Retype the material that follows exactly, limited to the lines from the one with "The width and height of the screenshot is (1141, 407)." through the one with "This screenshot has width=650, height=366.", and keep out all pictures.

====== Exercise materials

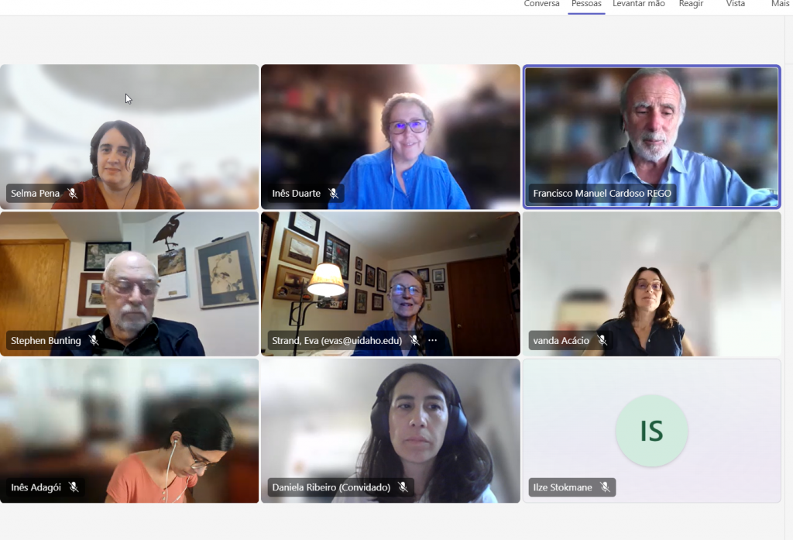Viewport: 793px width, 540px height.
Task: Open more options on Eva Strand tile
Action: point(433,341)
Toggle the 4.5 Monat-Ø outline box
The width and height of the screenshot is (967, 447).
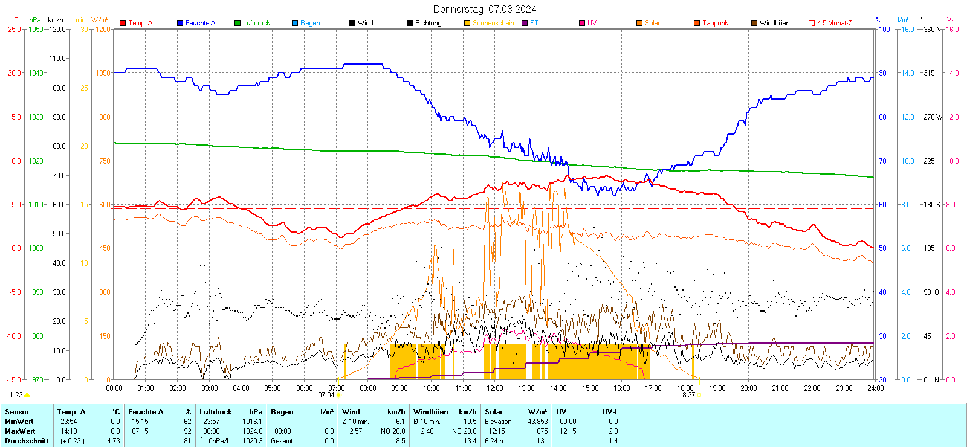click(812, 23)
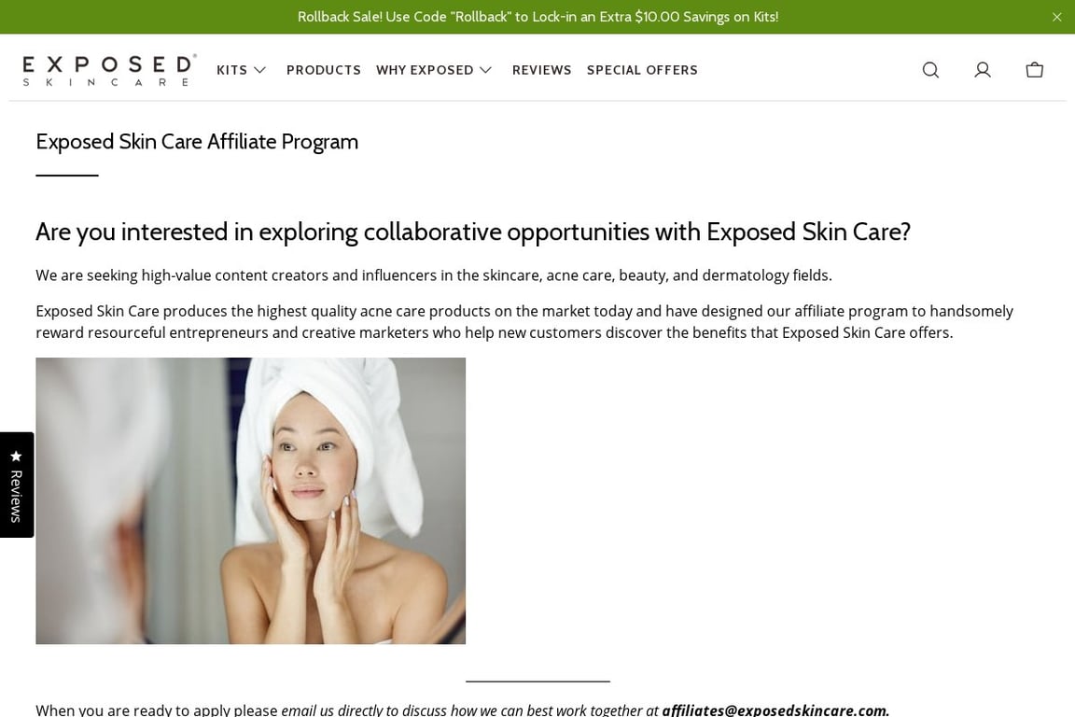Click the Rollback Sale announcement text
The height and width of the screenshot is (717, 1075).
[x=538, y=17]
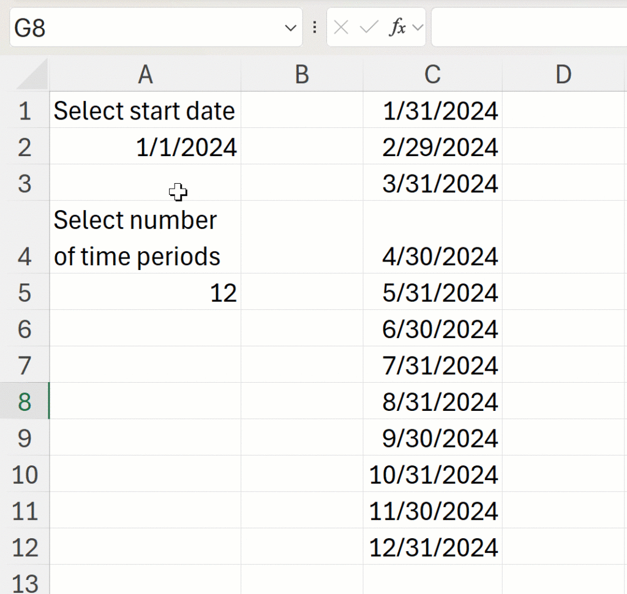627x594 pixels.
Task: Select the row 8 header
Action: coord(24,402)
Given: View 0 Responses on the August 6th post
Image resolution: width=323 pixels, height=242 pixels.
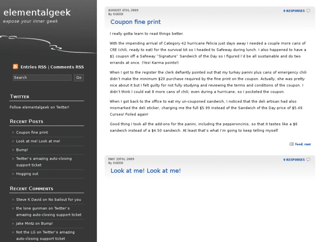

============
====== Exercise materials

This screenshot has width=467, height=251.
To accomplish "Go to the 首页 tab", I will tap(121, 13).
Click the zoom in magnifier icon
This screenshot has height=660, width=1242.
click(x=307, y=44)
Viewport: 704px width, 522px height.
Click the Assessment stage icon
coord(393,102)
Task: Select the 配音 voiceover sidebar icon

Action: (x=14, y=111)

============
====== Exercise materials

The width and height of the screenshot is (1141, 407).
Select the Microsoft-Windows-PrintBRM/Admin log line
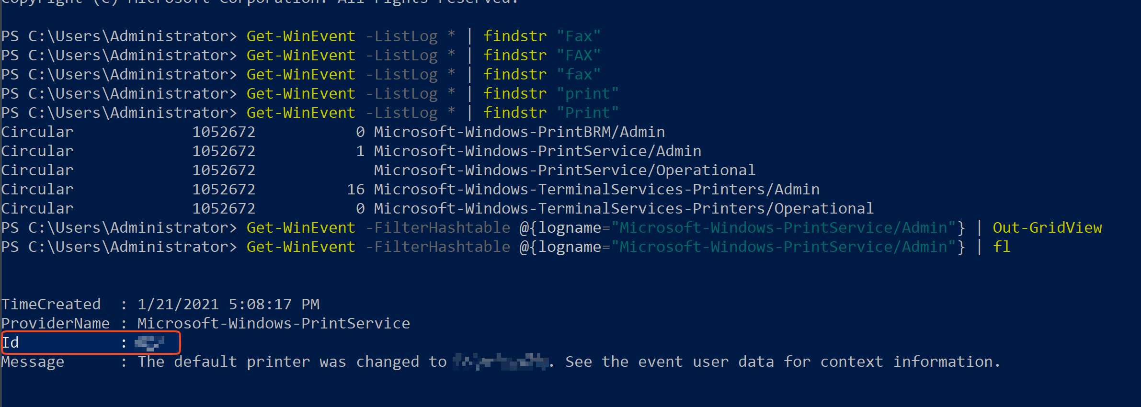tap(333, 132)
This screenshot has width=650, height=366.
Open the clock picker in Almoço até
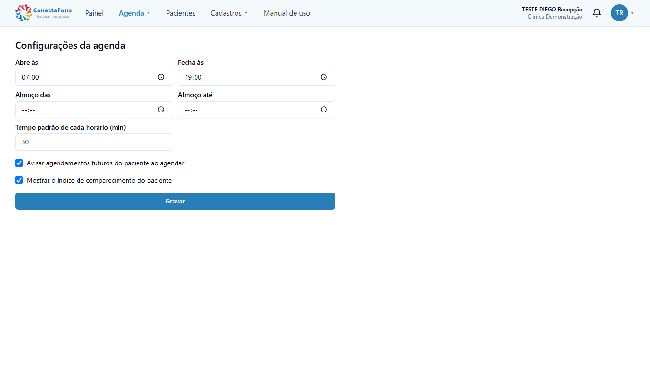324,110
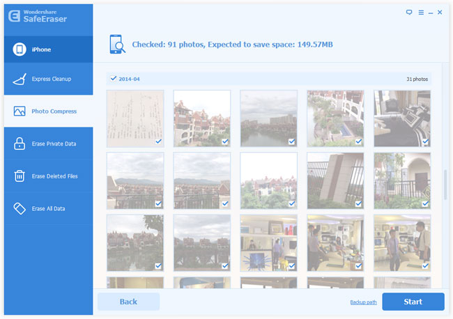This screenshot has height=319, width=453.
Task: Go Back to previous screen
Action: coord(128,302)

============

**Result of this task:**
The width and height of the screenshot is (1141, 407).
Select the Microsoft-Windows-PrintBRM/Admin log line
tap(333, 132)
This screenshot has width=650, height=366.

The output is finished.